Start End NBases Ambigs Polymer NumSeqs
Minimum: 0 0 0 0 1 1
2.5%-tile: 1968 11550 252 0 3 14807
25%-tile: 1968 11550 253 0 4 148062
Median: 1968 11550 253 0 4 296124
75%-tile: 1968 11550 253 0 5 444185
97.5%-tile: 1968 11550 254 0 6 577440
Maximum: 13425 13425 274 0 20 592246
Mean: 1970.02 11549.7 252.951 0 4.40253

of unique seqs: 173415

total # of seqs: 592246

Output File Names:
16S_1_GCGATATATCGC_L001_R1_001.trim.contigs.good.unique.summary

mothur > screen.seqs(fasta=16S_1_GCGATATATCGC_L001_R1_001.trim.contigs.good.unique.align, count=16S_1_GCGATATATCGC_L001_R1_001.trim.contigs.good.count_table, summary=16S_1_GCGATATATCGC_L001_R1_001.trim.contigs.

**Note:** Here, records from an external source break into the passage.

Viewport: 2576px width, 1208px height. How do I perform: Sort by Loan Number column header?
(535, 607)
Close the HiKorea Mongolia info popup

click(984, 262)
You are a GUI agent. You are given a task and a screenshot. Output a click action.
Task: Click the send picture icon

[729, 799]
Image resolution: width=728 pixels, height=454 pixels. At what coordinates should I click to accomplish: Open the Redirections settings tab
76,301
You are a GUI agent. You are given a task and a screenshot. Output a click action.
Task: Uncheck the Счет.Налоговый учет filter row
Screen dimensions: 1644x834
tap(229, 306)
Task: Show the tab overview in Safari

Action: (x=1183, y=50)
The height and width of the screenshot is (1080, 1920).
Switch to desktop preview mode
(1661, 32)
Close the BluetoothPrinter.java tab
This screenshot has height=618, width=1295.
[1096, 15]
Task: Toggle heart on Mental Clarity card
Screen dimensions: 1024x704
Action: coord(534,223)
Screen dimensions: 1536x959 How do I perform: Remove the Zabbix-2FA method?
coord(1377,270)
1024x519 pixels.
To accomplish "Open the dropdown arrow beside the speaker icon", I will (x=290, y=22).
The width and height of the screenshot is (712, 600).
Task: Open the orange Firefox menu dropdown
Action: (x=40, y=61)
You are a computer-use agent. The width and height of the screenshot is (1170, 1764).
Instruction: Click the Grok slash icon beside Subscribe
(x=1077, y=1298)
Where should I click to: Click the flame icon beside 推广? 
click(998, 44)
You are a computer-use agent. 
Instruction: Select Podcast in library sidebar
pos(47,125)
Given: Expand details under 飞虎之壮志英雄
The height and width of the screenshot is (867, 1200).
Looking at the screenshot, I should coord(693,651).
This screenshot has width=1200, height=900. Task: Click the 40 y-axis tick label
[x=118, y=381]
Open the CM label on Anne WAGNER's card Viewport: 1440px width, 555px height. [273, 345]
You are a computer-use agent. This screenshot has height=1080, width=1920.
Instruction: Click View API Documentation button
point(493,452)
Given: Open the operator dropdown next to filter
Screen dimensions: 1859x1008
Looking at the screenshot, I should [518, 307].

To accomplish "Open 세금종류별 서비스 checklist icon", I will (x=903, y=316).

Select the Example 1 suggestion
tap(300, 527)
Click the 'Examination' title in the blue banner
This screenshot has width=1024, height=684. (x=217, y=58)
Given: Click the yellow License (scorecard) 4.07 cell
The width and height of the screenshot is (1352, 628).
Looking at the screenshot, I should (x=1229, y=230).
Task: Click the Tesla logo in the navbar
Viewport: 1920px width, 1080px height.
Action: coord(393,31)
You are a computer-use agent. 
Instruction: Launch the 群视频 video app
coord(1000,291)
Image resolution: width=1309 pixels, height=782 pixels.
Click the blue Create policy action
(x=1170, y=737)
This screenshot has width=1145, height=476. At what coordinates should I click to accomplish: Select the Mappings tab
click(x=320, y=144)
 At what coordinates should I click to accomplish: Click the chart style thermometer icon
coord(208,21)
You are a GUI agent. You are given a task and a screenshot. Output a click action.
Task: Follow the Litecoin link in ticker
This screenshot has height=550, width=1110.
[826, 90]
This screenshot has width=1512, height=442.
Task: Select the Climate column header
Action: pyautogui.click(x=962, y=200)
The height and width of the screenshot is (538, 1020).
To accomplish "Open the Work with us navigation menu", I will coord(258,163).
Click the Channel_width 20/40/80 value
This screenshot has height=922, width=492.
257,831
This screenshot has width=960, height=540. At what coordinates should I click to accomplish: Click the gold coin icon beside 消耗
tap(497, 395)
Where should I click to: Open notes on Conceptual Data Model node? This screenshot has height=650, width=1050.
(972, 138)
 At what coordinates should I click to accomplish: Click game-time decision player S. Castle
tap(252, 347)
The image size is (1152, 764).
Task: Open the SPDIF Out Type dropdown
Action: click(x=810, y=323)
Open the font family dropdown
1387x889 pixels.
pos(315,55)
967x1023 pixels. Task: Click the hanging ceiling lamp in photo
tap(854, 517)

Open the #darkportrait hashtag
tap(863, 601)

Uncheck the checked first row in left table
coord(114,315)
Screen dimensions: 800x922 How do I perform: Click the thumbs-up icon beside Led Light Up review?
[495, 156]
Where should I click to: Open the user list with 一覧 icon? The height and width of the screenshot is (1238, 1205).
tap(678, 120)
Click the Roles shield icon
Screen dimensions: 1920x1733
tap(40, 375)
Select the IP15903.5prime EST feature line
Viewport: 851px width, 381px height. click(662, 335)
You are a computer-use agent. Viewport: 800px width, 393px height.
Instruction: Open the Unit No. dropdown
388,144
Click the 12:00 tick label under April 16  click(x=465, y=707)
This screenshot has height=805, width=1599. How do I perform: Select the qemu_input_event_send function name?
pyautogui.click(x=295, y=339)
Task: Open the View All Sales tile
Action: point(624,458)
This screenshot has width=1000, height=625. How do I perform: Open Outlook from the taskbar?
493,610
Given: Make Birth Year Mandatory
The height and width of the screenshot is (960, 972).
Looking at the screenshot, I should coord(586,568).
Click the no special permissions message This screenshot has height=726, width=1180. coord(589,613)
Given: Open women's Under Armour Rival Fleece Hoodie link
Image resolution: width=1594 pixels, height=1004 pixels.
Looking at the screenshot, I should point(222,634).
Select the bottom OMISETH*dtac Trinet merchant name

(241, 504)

Your count file does not include the sequence HWI-M01141_82_A56CJ_1_2114_24648_16337 please correct.
Your count file does not include the sequence HWI-M01141_82_A56CJ_1_2114_25527_24646 please correct.
Your count file does not include the sequence HWI-M01141_82_A56CJ_1_2114_26180_18930 please correct.
Your count file does not include the sequence HWI-M01141_82_A56CJ_1_2114_26589_23793 please correct.
Your count file does not include the sequence HWI-M01141_82_A56CJ_1_2114_27283_14101 please correct.
Your count file does not include the sequence HWI-M01141_82_A56CJ_1_2114_27526_15744 please correct.
Your count file does not include the sequence HWI-M01141_82_A56CJ_1_2114_28064_13998 please correct.
Your count file does not include the sequence HWI-M01141_82_A56CJ_1_2114_4901_12572 please correct.
Your count file does not include the sequence HWI-M01141_82_A56CJ_1_2114_5979_17408 please correct.
Your count file does not include the sequence HWI-M01141_82_A56CJ_1_2114_7227_20645 please correct.
Your count file does not include the sequence HWI-M01141_82_A56CJ_1_2114_7691_12299 please correct.
Your count file does not include the sequence HWI-M01141_82_A56CJ_1_2114_7710_12305 please correct.
Your count file does not include the sequence HWI-M01141_82_A56CJ_1_2114_7848_13677 please correct.
Your count file does not include the sequence HWI-M01141_82_A56CJ_1_2114_8131_21493 please correct.
Your count file does not include the sequence HWI-M01141_82_A56CJ_1_2114_8480_5582 please correct.
Your count file does not include the sequence HWI-M01141_82_A56CJ_1_2114_9379_11699 please correct.

Output File Names:
16S_1_GCGATATATCGC_L001_R1_001.trim.contigs.good.unique.good.summary
16S_1_GCGATATATCGC_L001_R1_001.trim.contigs.good.unique.good.align
16S_1_GCGATATATCGC_L001_R1_001.trim.contigs.good.unique.bad.accnos
16S_1_GCGATATATCGC_L001_R1_001.trim.contigs.good.good.count_table


It took 89 secs to screen 173415 sequences.
4

I think the problem may be here:

mothur > screen.seqs(fasta=16S_1_GCGATATATCGC_L001_R1_001.trim.contigs.good.unique.align, count=16S_1_GCGATATATCGC_L001_R1_001.trim.contigs.good.count_table, summary=16S_1_GCGATATATCGC_L001_R1_001.trim.contigs.

I think you wanted to use summary=16S_1_GCGATATATCGC_L001_R1_001.trim.contigs.good.unique.summary.